EXERCISE AIM ▸ Go through the data and copy each line where the word "Hardheim" shows up.

(Collected data)
####
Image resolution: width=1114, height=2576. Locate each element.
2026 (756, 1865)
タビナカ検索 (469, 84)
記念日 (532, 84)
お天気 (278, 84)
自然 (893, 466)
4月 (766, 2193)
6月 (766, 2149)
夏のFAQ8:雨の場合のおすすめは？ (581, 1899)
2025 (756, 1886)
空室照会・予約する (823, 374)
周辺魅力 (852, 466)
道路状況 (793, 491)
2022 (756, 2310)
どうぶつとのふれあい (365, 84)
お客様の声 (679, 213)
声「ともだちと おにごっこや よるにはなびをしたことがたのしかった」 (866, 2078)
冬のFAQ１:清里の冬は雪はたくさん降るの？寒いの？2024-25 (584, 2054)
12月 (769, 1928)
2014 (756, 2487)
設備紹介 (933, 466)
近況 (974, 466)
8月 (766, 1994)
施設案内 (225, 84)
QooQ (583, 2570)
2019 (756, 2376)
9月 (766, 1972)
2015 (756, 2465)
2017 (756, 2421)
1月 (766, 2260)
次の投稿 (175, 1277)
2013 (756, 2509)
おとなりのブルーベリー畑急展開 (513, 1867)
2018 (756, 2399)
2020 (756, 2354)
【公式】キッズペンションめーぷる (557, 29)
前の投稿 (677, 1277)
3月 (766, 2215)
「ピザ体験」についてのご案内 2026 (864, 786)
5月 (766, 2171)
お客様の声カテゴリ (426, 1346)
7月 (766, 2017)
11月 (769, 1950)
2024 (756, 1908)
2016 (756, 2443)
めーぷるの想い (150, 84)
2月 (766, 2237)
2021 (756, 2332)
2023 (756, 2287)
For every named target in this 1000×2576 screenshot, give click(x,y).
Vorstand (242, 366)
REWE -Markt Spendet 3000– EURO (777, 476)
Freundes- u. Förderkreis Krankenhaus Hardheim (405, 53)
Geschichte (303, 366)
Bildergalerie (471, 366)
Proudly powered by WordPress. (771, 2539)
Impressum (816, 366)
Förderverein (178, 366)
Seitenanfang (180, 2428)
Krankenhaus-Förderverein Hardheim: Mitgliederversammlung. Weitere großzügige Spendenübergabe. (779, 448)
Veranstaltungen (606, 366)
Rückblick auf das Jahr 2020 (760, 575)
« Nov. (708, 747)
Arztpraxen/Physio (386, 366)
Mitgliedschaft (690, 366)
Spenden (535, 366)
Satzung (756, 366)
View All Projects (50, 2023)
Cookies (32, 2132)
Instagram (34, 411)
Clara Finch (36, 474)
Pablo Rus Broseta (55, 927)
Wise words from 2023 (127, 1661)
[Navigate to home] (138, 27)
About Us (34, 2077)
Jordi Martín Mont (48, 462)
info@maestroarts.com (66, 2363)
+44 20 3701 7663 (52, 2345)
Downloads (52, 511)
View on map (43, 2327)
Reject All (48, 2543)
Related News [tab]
####
SOLUTION BELOW ▸
Freundes- u. Förderkreis Krankenhaus Hardheim (405, 53)
Krankenhaus-Förderverein Hardheim: Mitgliederversammlung. Weitere großzügige Spendenübergabe. (779, 448)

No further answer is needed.